■ Written problem 1:
Answer these questions about the weigh-in-motion draft code:
(a) What determination is the screening and sorting of vehicles meant to support?
(b) Weighing systems intended for what purpose fall outside the code?
(c) Apart from this code, which section's requirements must Weigh-In-Motion Screening Systems meet?
■ Written problem 2: Can you reproduce verbatim the stretch of the weigh-in-motion draft code from "S&T Committee 2014" through "weighment is necessary."?

■ Extract to read:
# # # #
S&T Committee 2014 Final Report
Appendix B – Item 360-3: Electric Vehicle Fueling and Submetering Draft Code
Appendix B
NIST Handbook 44 – Scales
Item 320-3:
Revision 2 Draft Tentative Code Applicable to Weigh-In-Motion Systems Used for Vehicle Enforcement Screening
Weigh-In-Motion Systems used for Vehicle Enforcement Screening– Draft Code
A. Application
A.1. General. – This code applies to systems used to weigh vehicles, while in motion, for the purpose of screening and sorting the vehicles based on the vehicle weight to determine if a static weighment is necessary.
A.2. The code does not apply to weighing systems intended for the collection of statistical traffic data.
A.3. The code is intended for field enforcement use only.
A.4. Additional Code Requirements. – In addition to the requirements of this code, Weigh-In-Motion Screening Systems shall meet the requirements of Section 1.10. General Code.
# # # #
■ Recorded information:
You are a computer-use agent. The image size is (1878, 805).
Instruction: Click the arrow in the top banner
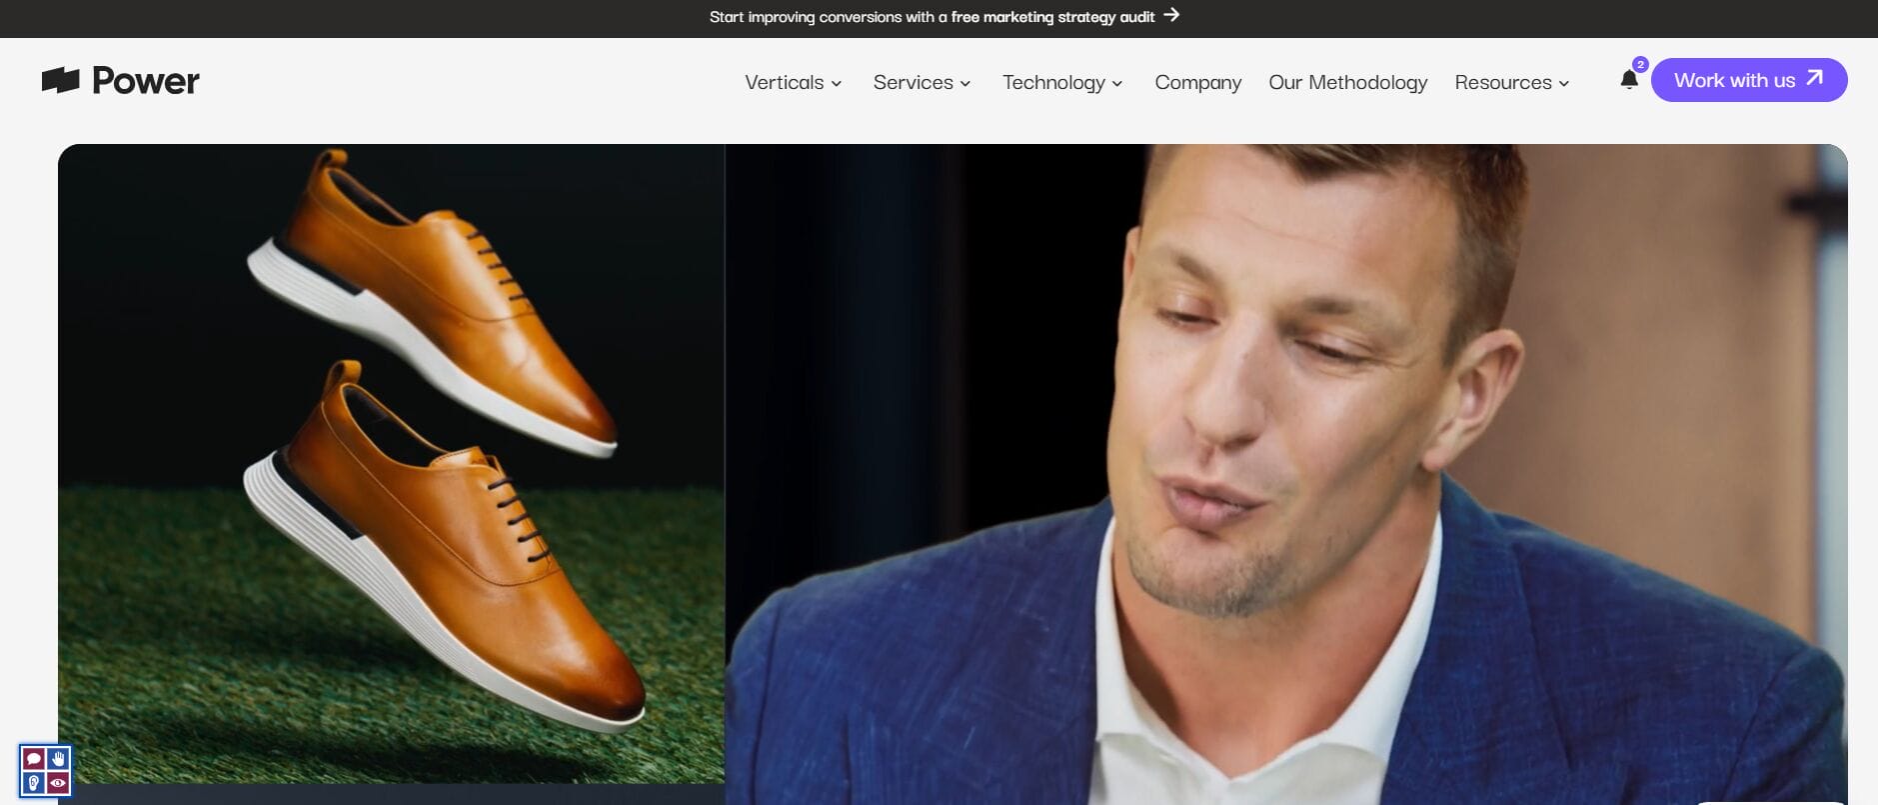(1171, 15)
# # # #
■ Worked answer 1:
(a) Whether a static weighment is necessary.
(b) The collection of statistical traffic data.
(c) Section 1.10. General Code.

■ Worked answer 2:
S&T Committee 2014 Final Report
Appendix B – Item 360-3: Electric Vehicle Fueling and Submetering Draft Code
Appendix B
NIST Handbook 44 – Scales
Item 320-3:
Revision 2 Draft Tentative Code Applicable to Weigh-In-Motion Systems Used for Vehicle Enforcement Screening
Weigh-In-Motion Systems used for Vehicle Enforcement Screening– Draft Code
A. Application
A.1. General. – This code applies to systems used to weigh vehicles, while in motion, for the purpose of screening and sorting the vehicles based on the vehicle weight to determine if a static weighment is necessary.